- [WORK ORDER]:
Which lines in the data below contain the string "building"? Show each one.

- [RAW DATA]:

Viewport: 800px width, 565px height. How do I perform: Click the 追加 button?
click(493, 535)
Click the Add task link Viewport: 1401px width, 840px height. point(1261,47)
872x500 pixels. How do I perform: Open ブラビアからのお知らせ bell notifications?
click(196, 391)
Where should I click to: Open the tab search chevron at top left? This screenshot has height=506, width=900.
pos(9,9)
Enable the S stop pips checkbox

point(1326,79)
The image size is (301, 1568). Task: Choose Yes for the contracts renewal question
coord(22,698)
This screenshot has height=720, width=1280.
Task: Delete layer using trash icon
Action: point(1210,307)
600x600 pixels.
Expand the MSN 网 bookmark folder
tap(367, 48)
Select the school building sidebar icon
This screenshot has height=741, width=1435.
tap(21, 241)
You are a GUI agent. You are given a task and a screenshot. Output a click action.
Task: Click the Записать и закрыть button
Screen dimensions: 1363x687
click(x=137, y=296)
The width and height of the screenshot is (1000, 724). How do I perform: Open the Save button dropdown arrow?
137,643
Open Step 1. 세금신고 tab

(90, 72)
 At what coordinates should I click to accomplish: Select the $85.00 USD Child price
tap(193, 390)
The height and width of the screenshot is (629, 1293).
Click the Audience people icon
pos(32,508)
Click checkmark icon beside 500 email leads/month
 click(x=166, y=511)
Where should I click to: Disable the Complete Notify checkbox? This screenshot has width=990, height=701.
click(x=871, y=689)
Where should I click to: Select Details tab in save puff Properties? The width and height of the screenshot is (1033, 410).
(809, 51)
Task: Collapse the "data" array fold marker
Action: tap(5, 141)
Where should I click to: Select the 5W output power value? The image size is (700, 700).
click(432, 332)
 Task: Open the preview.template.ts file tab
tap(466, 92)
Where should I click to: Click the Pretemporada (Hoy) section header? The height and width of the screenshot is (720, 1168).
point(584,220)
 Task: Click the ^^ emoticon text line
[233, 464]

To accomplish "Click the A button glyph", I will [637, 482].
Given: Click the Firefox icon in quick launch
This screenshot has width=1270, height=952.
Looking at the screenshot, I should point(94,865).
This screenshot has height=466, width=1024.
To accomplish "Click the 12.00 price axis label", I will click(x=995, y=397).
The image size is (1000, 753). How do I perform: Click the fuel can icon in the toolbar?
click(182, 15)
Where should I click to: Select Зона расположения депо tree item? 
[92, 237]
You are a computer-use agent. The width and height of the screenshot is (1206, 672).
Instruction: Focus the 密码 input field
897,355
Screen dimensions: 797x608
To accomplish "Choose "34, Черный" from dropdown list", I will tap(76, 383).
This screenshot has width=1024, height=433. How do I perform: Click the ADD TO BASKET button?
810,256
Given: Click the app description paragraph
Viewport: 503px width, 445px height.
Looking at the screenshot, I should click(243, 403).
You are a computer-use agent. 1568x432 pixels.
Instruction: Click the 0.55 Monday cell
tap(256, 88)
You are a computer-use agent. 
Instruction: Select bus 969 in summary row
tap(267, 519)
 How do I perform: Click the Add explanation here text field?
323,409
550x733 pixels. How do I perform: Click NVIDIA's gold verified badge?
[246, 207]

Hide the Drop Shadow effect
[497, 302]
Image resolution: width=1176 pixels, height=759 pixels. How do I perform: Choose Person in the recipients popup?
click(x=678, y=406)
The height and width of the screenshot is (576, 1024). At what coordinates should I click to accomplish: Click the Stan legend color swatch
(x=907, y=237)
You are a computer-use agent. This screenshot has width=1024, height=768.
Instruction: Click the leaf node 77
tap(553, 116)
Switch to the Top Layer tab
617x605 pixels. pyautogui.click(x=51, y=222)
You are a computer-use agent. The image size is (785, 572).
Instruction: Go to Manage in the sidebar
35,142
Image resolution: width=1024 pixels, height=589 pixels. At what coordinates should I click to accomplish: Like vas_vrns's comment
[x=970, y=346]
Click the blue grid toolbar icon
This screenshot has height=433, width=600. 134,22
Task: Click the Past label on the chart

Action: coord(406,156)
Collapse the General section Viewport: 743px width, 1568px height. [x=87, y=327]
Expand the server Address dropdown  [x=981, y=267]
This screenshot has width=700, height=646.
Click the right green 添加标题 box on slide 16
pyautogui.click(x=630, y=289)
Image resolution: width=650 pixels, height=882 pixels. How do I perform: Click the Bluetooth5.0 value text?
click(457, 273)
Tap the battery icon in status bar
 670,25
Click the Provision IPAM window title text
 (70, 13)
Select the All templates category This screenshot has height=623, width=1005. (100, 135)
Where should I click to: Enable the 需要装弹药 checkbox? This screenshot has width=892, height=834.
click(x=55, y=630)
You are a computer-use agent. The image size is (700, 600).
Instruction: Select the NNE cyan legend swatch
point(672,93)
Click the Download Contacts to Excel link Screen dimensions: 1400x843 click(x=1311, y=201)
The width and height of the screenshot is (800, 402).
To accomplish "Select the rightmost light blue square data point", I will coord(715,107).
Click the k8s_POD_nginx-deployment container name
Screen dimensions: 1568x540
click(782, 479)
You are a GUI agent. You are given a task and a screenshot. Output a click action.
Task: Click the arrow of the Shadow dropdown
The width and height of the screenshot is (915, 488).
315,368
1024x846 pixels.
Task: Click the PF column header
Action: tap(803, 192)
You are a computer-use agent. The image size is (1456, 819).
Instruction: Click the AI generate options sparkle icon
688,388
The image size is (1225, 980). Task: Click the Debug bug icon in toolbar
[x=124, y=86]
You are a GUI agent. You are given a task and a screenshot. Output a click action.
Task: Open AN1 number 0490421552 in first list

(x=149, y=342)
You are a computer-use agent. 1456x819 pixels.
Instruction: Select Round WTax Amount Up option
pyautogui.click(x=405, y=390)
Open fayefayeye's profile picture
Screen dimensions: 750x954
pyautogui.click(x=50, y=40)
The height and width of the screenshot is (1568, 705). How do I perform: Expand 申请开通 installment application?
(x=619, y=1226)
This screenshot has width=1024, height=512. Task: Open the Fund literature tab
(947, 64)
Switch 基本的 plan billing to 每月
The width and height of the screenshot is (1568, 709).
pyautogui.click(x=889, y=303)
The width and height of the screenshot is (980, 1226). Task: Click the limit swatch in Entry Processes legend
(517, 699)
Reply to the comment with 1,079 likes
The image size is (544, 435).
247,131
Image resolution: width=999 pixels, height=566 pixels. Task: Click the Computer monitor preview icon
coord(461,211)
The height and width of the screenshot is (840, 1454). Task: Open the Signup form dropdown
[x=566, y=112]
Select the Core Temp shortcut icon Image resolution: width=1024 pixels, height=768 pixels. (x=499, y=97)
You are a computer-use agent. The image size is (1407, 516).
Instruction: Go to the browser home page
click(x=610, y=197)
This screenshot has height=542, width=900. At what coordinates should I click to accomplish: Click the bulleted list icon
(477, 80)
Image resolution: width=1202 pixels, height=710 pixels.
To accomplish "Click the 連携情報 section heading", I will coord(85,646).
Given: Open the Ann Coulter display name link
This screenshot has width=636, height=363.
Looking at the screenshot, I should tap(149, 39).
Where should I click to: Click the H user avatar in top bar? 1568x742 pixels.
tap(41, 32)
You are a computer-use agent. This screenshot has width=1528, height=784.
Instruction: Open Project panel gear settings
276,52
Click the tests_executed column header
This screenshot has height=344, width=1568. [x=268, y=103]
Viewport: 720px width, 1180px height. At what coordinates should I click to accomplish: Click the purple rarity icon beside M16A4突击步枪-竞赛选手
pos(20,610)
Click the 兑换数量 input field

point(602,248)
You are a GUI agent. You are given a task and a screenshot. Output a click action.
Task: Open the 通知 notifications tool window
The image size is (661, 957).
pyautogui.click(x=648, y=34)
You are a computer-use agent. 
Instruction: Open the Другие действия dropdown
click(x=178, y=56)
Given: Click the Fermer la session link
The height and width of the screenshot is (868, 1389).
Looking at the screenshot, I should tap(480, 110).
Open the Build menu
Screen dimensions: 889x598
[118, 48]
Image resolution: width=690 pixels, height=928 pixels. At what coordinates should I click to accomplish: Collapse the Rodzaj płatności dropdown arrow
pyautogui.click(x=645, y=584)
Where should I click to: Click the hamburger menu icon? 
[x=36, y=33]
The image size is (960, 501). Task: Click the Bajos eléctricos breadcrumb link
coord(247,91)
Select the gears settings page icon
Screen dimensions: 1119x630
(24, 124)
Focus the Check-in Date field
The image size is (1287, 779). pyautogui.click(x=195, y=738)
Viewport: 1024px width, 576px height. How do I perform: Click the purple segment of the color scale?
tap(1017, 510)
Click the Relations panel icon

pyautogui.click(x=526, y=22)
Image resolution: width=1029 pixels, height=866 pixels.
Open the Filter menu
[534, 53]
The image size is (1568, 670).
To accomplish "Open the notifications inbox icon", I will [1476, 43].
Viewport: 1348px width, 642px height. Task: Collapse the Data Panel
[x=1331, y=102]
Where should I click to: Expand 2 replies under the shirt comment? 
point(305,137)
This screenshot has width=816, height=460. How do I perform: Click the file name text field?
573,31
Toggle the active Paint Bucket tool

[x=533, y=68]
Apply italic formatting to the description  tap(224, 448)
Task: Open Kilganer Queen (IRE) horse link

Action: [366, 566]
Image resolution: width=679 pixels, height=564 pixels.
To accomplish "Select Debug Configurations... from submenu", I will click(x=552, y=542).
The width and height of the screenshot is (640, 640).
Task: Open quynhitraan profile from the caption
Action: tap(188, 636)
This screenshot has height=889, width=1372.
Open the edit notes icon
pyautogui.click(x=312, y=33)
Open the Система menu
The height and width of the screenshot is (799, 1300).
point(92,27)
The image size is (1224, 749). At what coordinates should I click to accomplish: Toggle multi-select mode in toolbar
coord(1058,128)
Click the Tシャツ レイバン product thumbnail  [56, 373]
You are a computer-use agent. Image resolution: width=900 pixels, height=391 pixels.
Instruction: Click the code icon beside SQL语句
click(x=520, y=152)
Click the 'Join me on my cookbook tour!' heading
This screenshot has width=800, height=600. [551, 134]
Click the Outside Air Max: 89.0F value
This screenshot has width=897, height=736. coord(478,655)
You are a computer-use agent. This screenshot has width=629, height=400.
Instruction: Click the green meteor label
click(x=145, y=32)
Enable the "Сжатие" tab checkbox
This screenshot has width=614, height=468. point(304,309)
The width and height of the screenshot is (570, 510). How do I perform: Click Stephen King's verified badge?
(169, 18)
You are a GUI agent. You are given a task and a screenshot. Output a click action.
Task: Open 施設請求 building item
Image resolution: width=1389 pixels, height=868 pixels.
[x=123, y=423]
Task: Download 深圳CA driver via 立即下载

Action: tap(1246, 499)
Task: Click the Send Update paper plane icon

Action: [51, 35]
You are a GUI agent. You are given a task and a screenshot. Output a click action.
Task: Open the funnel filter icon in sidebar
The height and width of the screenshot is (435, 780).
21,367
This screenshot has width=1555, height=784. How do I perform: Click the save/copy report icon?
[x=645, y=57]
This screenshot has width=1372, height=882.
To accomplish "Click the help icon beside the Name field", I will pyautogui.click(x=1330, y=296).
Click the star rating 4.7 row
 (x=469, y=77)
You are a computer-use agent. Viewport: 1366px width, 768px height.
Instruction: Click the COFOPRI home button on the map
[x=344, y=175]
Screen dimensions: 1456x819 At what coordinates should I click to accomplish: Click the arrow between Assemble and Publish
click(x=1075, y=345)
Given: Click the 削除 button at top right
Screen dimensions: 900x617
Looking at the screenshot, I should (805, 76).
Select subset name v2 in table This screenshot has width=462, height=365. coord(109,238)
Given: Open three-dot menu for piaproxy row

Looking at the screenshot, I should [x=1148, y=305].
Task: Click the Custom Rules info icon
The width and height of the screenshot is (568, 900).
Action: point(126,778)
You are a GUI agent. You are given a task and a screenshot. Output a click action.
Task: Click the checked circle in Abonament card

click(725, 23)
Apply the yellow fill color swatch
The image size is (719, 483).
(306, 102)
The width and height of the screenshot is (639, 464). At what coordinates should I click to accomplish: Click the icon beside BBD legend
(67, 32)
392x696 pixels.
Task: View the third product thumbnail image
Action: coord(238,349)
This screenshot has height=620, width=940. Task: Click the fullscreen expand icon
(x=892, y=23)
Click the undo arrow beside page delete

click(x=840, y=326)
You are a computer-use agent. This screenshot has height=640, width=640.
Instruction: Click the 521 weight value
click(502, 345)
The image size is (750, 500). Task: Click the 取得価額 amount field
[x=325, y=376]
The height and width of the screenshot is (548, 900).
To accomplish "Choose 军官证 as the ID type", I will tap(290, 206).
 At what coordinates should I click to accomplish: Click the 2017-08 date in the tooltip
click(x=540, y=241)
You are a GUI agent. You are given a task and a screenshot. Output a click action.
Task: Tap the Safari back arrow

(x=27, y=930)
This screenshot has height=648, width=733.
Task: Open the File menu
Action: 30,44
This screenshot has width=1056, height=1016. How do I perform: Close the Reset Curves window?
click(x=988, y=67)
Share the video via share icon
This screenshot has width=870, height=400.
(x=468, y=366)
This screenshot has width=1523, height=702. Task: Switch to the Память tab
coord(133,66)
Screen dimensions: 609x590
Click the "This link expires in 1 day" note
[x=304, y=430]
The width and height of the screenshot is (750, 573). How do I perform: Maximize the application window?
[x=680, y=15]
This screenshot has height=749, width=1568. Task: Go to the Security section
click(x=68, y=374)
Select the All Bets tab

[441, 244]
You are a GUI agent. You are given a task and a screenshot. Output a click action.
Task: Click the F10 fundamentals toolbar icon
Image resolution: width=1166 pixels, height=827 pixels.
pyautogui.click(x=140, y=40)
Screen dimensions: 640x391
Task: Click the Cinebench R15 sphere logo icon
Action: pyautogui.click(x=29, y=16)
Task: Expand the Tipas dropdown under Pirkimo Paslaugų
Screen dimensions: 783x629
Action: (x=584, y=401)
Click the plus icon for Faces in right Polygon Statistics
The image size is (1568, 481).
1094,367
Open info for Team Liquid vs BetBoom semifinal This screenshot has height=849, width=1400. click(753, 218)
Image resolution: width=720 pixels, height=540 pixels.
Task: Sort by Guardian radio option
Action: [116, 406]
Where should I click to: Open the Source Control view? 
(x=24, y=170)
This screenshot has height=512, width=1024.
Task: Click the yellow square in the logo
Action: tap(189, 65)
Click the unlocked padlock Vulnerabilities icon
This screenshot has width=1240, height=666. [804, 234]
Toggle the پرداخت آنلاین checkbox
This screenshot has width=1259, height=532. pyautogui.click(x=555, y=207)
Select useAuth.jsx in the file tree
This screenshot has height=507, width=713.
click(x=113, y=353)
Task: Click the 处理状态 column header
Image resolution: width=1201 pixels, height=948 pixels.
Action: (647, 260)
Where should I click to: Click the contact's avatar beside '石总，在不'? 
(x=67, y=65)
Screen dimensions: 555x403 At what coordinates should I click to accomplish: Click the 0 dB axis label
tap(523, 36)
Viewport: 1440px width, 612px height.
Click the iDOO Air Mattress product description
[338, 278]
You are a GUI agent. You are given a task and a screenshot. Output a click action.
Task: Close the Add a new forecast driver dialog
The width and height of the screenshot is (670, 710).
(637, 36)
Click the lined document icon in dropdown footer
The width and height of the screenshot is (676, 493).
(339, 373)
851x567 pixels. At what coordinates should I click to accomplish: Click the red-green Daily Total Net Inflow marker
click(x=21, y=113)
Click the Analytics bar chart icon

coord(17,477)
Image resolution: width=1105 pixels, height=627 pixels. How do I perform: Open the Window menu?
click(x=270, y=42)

- [EXERCISE ANSWER]:
Select the school building sidebar icon
Task: Open 施設請求 building item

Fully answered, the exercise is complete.